- EXERCISE DETAILS
Copy the data starting at the line that contains "Screen dimensions: 1237x732" and ending after the line that contains "Action: pos(359,228)". Replace "Collapse" with "Expand" and leave everything else unchanged.

- DATASET EXTRACT
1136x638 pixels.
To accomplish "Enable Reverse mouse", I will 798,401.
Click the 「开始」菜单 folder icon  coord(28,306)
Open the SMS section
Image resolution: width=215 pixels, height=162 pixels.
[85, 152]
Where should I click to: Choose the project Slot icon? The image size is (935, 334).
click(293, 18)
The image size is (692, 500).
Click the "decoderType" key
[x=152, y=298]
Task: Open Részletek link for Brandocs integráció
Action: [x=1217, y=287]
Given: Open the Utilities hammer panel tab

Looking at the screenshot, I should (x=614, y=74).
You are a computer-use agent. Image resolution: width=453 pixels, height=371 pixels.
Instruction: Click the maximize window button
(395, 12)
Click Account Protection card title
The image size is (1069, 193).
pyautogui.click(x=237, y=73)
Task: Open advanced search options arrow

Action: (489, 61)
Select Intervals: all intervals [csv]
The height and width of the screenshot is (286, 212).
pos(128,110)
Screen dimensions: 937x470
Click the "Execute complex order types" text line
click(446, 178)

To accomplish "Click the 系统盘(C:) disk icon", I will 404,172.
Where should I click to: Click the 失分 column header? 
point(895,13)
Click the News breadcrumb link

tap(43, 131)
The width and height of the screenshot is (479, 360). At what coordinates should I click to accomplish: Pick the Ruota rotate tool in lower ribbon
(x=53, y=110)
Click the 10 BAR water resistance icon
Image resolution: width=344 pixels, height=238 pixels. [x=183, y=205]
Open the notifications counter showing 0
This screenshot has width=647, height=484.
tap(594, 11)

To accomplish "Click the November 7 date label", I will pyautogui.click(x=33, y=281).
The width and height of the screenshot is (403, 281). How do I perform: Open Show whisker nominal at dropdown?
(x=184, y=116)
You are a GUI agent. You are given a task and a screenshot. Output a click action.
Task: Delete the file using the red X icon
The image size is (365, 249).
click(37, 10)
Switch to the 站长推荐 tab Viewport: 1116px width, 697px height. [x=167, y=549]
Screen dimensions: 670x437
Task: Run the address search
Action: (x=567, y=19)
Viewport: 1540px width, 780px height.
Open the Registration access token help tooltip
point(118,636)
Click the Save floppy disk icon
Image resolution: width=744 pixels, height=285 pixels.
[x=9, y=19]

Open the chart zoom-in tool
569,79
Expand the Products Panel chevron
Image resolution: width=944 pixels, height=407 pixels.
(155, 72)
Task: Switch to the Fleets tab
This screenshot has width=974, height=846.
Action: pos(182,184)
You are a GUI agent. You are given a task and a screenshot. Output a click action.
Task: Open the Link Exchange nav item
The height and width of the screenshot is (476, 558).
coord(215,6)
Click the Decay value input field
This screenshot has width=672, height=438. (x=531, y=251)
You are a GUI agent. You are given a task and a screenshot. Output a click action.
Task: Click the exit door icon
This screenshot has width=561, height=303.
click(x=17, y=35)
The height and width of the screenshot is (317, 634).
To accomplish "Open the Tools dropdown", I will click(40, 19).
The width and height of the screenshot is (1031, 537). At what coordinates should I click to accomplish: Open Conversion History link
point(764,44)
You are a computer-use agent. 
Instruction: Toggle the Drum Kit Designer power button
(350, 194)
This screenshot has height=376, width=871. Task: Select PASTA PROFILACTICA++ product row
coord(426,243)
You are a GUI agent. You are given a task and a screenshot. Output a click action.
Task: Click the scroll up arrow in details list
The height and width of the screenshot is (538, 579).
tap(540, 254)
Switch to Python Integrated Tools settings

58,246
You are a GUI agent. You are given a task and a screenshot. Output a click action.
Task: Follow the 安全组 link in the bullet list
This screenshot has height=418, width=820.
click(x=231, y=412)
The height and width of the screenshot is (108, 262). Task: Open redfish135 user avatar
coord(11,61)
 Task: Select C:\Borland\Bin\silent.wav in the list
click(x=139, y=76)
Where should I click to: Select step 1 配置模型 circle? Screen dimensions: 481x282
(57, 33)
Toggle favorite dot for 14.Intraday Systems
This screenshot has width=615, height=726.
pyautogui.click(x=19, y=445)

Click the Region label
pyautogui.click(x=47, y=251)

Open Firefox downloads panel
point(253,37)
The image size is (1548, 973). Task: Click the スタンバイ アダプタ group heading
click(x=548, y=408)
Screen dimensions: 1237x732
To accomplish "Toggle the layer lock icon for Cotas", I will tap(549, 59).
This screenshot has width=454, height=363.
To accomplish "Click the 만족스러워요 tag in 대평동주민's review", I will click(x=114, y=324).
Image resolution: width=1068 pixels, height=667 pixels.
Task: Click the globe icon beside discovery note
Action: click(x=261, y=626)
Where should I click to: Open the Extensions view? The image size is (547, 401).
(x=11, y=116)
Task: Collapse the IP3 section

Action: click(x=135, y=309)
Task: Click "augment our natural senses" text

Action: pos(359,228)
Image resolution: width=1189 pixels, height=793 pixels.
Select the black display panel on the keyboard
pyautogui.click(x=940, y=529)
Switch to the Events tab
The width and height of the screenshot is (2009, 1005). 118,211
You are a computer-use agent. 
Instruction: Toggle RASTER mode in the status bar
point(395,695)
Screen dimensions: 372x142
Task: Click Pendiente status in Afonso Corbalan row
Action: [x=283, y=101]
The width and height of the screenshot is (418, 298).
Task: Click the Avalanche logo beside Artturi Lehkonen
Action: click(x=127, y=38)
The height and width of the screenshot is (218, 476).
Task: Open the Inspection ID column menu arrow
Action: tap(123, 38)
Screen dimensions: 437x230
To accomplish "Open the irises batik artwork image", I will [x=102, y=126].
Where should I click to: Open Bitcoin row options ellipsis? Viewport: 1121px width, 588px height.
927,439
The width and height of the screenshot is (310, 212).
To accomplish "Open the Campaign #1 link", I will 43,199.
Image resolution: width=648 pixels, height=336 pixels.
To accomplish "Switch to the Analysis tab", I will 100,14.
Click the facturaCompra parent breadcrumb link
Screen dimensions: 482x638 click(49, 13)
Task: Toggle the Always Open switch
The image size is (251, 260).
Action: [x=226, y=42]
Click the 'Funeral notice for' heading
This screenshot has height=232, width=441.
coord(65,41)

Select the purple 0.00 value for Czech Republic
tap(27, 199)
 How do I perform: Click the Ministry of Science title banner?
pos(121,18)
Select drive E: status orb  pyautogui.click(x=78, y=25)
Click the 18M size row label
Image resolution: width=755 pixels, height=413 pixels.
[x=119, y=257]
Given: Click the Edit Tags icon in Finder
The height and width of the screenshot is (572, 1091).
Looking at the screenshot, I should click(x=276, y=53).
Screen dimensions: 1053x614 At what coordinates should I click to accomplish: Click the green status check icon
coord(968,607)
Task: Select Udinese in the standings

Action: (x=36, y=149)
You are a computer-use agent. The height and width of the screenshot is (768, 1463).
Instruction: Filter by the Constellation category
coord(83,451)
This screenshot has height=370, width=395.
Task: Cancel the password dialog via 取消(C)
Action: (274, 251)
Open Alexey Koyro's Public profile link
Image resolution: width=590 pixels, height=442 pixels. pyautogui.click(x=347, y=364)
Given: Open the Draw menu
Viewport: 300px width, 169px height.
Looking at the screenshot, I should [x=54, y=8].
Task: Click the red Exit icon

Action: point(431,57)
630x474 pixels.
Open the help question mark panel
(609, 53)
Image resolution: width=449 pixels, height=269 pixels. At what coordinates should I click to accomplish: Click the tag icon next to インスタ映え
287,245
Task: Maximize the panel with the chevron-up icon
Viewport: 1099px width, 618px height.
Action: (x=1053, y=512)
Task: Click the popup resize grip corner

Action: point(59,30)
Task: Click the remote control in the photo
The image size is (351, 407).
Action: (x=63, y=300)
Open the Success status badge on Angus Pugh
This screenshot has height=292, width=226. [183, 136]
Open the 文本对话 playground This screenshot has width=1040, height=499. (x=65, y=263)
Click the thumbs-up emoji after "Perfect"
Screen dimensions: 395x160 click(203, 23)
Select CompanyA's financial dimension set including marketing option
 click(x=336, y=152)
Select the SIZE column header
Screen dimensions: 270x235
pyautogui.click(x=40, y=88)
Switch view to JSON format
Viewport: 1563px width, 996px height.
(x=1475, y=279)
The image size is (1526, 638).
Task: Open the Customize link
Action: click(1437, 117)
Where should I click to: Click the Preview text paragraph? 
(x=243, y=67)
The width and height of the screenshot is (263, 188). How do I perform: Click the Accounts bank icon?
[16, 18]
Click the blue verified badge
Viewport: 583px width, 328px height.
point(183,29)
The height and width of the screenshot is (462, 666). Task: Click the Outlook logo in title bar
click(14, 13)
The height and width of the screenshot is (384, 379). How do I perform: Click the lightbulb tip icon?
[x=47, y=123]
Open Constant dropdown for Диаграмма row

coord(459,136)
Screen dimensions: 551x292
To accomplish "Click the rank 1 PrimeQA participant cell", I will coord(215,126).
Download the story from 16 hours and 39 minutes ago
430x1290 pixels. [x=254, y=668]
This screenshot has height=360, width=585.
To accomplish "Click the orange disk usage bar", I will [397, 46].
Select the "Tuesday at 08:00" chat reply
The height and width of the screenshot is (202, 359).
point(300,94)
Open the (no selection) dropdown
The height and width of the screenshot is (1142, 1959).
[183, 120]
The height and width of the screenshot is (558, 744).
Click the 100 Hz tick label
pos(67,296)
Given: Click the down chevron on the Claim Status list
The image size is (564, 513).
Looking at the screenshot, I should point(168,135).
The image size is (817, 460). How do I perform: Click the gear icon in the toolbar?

- ANSWER TO THE PROBLEM
Screen dimensions: 1237x732
To accomplish "Toggle the layer lock icon for Cotas", I will tap(549, 59).
This screenshot has width=454, height=363.
To accomplish "Click the 만족스러워요 tag in 대평동주민's review", I will click(x=114, y=324).
Image resolution: width=1068 pixels, height=667 pixels.
Task: Click the globe icon beside discovery note
Action: click(x=261, y=626)
Where should I click to: Open the Extensions view? The image size is (547, 401).
(x=11, y=116)
Task: Expand the IP3 section

Action: click(x=135, y=309)
Task: Click "augment our natural senses" text

Action: pos(359,228)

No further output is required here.